┌─ Data

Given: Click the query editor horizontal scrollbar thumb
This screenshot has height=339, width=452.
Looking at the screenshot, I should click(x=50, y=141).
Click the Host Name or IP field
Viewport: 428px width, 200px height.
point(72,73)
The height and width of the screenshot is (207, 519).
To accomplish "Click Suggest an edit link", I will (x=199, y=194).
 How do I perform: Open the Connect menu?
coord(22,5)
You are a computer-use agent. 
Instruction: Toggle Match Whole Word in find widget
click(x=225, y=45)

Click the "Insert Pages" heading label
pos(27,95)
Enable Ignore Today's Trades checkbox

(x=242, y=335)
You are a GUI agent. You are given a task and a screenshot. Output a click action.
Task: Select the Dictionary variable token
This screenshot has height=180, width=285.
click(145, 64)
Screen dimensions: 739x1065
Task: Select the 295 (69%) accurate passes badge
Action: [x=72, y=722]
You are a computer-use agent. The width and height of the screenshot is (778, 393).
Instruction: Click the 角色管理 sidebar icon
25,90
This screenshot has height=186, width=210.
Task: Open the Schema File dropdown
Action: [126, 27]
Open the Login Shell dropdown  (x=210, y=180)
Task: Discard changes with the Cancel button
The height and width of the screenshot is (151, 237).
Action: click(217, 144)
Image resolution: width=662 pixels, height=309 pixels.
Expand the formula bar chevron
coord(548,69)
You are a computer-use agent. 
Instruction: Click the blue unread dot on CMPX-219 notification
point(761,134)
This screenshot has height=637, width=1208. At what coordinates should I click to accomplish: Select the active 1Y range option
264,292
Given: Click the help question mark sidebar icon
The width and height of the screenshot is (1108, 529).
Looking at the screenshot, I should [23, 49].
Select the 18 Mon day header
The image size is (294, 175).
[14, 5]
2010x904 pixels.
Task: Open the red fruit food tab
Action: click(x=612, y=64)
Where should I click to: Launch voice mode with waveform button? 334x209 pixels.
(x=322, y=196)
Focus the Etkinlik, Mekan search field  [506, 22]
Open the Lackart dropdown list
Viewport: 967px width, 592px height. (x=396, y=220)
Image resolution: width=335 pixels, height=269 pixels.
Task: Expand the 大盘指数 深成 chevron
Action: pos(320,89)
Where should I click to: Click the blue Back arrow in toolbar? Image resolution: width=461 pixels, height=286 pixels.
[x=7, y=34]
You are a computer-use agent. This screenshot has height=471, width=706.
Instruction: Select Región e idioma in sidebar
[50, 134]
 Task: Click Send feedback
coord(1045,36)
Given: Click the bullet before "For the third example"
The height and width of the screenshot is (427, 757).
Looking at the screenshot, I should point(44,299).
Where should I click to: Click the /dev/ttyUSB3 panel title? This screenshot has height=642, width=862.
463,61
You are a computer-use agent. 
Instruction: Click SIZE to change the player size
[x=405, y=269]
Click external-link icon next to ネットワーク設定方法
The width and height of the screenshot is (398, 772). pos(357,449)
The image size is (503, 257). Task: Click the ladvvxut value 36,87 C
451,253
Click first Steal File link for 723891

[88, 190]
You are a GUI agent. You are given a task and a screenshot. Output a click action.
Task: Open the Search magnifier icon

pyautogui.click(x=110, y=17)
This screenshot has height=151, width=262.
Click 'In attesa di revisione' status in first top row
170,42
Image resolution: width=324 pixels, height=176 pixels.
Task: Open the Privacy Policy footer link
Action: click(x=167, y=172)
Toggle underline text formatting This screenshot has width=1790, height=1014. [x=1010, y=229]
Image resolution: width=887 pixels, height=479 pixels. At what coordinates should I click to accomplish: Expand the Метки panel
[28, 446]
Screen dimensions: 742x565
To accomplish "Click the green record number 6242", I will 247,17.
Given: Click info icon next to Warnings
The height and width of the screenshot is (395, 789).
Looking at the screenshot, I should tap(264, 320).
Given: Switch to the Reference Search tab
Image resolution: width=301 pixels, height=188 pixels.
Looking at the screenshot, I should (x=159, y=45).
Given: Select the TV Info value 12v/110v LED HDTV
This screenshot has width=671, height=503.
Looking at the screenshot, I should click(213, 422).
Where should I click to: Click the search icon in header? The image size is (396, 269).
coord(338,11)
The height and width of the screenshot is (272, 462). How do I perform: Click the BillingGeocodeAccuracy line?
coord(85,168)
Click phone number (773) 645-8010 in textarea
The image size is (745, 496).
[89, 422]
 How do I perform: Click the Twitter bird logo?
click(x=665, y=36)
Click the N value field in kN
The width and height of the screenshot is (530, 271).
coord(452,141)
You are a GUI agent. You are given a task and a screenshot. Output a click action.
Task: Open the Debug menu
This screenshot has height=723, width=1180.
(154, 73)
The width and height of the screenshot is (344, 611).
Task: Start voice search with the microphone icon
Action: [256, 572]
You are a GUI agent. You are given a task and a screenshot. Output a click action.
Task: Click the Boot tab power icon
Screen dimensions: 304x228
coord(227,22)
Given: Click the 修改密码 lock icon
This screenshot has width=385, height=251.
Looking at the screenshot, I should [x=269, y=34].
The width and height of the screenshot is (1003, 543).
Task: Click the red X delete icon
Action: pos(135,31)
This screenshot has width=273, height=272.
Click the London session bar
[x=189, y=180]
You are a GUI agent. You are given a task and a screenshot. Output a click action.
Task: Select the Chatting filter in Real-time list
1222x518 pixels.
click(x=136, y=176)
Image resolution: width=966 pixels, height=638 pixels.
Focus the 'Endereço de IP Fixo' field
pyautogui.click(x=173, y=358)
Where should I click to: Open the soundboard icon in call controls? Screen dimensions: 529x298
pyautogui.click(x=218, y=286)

└─

#### [Task to complete]
Set every record down word for word, omitting none.

#### [Response to the task]
Given: Click the query editor horizontal scrollbar thumb
This screenshot has height=339, width=452.
Looking at the screenshot, I should click(x=50, y=141).
Click the Host Name or IP field
Viewport: 428px width, 200px height.
point(72,73)
The height and width of the screenshot is (207, 519).
To accomplish "Click Suggest an edit link", I will (x=199, y=194).
 How do I perform: Open the Connect menu?
coord(22,5)
You are a computer-use agent. 
Instruction: Toggle Match Whole Word in find widget
click(x=225, y=45)

Click the "Insert Pages" heading label
pos(27,95)
Enable Ignore Today's Trades checkbox

(x=242, y=335)
You are a GUI agent. You are given a task and a screenshot. Output a click action.
Task: Select the Dictionary variable token
This screenshot has height=180, width=285.
click(145, 64)
Screen dimensions: 739x1065
Task: Select the 295 (69%) accurate passes badge
Action: [x=72, y=722]
You are a computer-use agent. The width and height of the screenshot is (778, 393).
Instruction: Click the 角色管理 sidebar icon
25,90
This screenshot has height=186, width=210.
Task: Open the Schema File dropdown
Action: [126, 27]
Open the Login Shell dropdown  (x=210, y=180)
Task: Discard changes with the Cancel button
The height and width of the screenshot is (151, 237).
Action: click(217, 144)
Image resolution: width=662 pixels, height=309 pixels.
Expand the formula bar chevron
coord(548,69)
You are a computer-use agent. 
Instruction: Click the blue unread dot on CMPX-219 notification
point(761,134)
This screenshot has height=637, width=1208. At what coordinates should I click to accomplish: Select the active 1Y range option
264,292
Given: Click the help question mark sidebar icon
The width and height of the screenshot is (1108, 529).
Looking at the screenshot, I should [23, 49].
Select the 18 Mon day header
The image size is (294, 175).
[14, 5]
2010x904 pixels.
Task: Open the red fruit food tab
Action: click(x=612, y=64)
Where should I click to: Launch voice mode with waveform button? 334x209 pixels.
(x=322, y=196)
Focus the Etkinlik, Mekan search field  [506, 22]
Open the Lackart dropdown list
Viewport: 967px width, 592px height. (x=396, y=220)
Image resolution: width=335 pixels, height=269 pixels.
Task: Expand the 大盘指数 深成 chevron
Action: pos(320,89)
Where should I click to: Click the blue Back arrow in toolbar? Image resolution: width=461 pixels, height=286 pixels.
[x=7, y=34]
You are a computer-use agent. This screenshot has height=471, width=706.
Instruction: Select Región e idioma in sidebar
[50, 134]
 Task: Click Send feedback
coord(1045,36)
Given: Click the bullet before "For the third example"
The height and width of the screenshot is (427, 757).
Looking at the screenshot, I should point(44,299).
Where should I click to: Click the /dev/ttyUSB3 panel title? This screenshot has height=642, width=862.
463,61
You are a computer-use agent. 
Instruction: Click SIZE to change the player size
[x=405, y=269]
Click external-link icon next to ネットワーク設定方法
The width and height of the screenshot is (398, 772). pos(357,449)
The image size is (503, 257). Task: Click the ladvvxut value 36,87 C
451,253
Click first Steal File link for 723891

[88, 190]
You are a GUI agent. You are given a task and a screenshot. Output a click action.
Task: Open the Search magnifier icon

pyautogui.click(x=110, y=17)
This screenshot has height=151, width=262.
Click 'In attesa di revisione' status in first top row
170,42
Image resolution: width=324 pixels, height=176 pixels.
Task: Open the Privacy Policy footer link
Action: click(x=167, y=172)
Toggle underline text formatting This screenshot has width=1790, height=1014. [x=1010, y=229]
Image resolution: width=887 pixels, height=479 pixels. At what coordinates should I click to accomplish: Expand the Метки panel
[28, 446]
Screen dimensions: 742x565
To accomplish "Click the green record number 6242", I will 247,17.
Given: Click info icon next to Warnings
The height and width of the screenshot is (395, 789).
Looking at the screenshot, I should tap(264, 320).
Given: Switch to the Reference Search tab
Image resolution: width=301 pixels, height=188 pixels.
Looking at the screenshot, I should (x=159, y=45).
Given: Select the TV Info value 12v/110v LED HDTV
This screenshot has width=671, height=503.
Looking at the screenshot, I should click(213, 422).
Where should I click to: Click the search icon in header? The image size is (396, 269).
coord(338,11)
The height and width of the screenshot is (272, 462). How do I perform: Click the BillingGeocodeAccuracy line?
coord(85,168)
Click phone number (773) 645-8010 in textarea
The image size is (745, 496).
[89, 422]
 How do I perform: Click the Twitter bird logo?
click(x=665, y=36)
Click the N value field in kN
The width and height of the screenshot is (530, 271).
coord(452,141)
You are a GUI agent. You are given a task and a screenshot. Output a click action.
Task: Open the Debug menu
This screenshot has height=723, width=1180.
(154, 73)
The width and height of the screenshot is (344, 611).
Task: Start voice search with the microphone icon
Action: [256, 572]
You are a GUI agent. You are given a task and a screenshot. Output a click action.
Task: Click the Boot tab power icon
Screen dimensions: 304x228
coord(227,22)
Given: Click the 修改密码 lock icon
This screenshot has width=385, height=251.
Looking at the screenshot, I should [x=269, y=34].
The width and height of the screenshot is (1003, 543).
Task: Click the red X delete icon
Action: pos(135,31)
This screenshot has width=273, height=272.
Click the London session bar
[x=189, y=180]
You are a GUI agent. You are given a task and a screenshot. Output a click action.
Task: Select the Chatting filter in Real-time list
1222x518 pixels.
click(x=136, y=176)
Image resolution: width=966 pixels, height=638 pixels.
Focus the 'Endereço de IP Fixo' field
pyautogui.click(x=173, y=358)
Where should I click to: Open the soundboard icon in call controls? Screen dimensions: 529x298
pyautogui.click(x=218, y=286)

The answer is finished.